Deep Predictive Policy Training using Reinforcement Learning
This addresses the problem of data-efficient robot skill learning for tasks like grasping and throwing, though it appears incremental as it builds on existing reinforcement learning methods.
The authors tackled the challenge of training predictive action policies for robots by proposing a deep predictive policy training (DPPT) framework, which achieved skilled object grasping and ball throwing on a PR2 robot using only about 180 real robot attempts with qualitative rewards.

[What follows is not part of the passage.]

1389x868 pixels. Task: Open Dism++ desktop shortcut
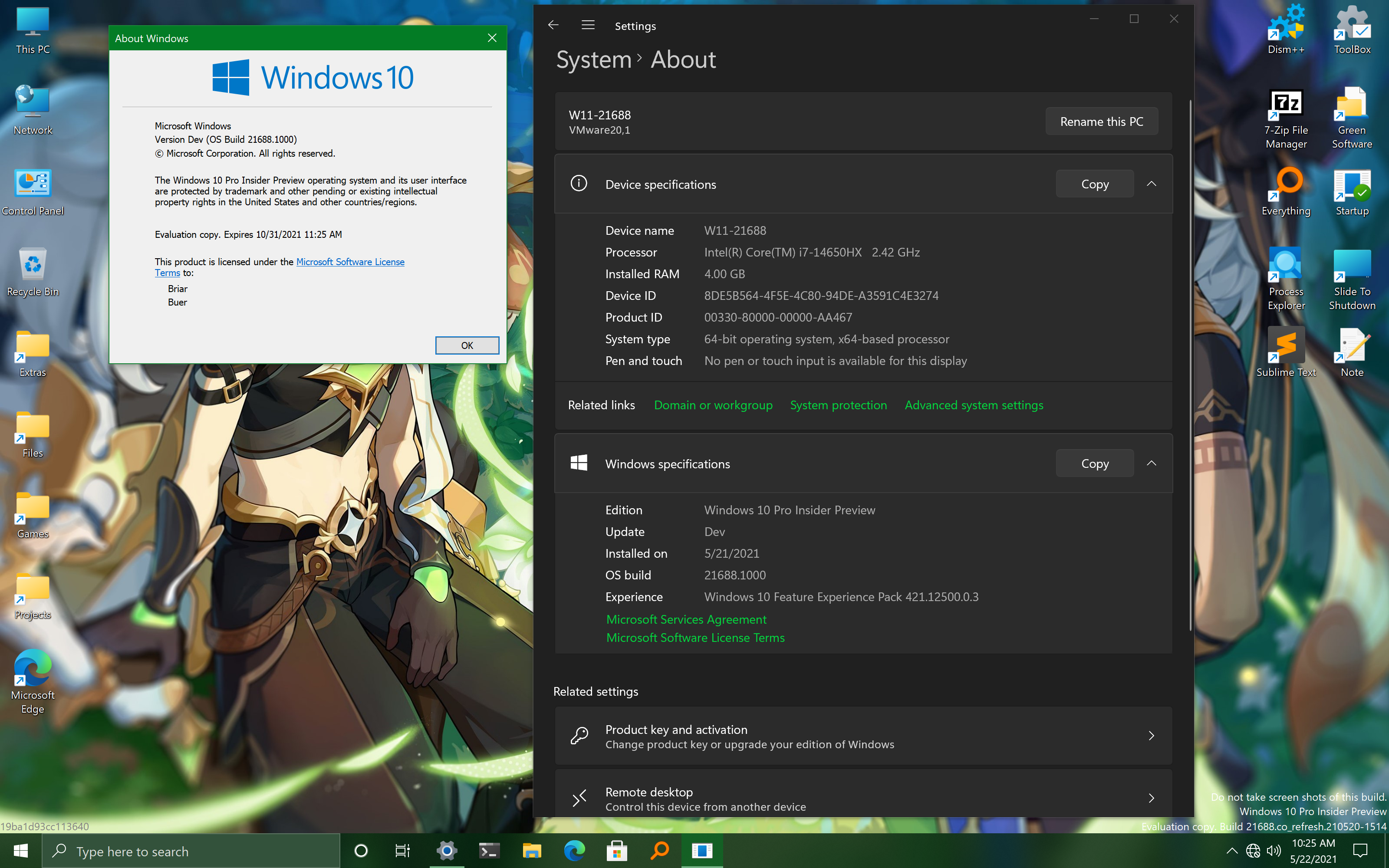(1286, 27)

Skilled robot task learning is best implemented by predictive action policies due to the inherent latency of sensorimotor processes. However, training such predictive policies is challenging as it involves finding a trajectory of motor activations for the full duration of the action. We propose a data-efficient deep predictive policy training (DPPT) framework with a deep neural network policy architecture which maps an image observation to a sequence of motor activations. The architecture consists of three sub-networks referred to as the perception, policy and behavior super-layers. The perception and behavior super-layers force an abstraction of visual and motor data trained with synthetic and simulated training samples, respectively. The policy super-layer is a small sub-network with fewer parameters that maps data in-between the abstracted manifolds. It is trained for each task using methods for policy search reinforcement learning. We demonstrate the suitability of the proposed architecture and learning framework by training predictive policies for skilled object grasping and ball throwing on a PR2 robot. The effectiveness of the method is illustrated by the fact that these tasks are trained using only about 180 real robot attempts with qualitative terminal rewards.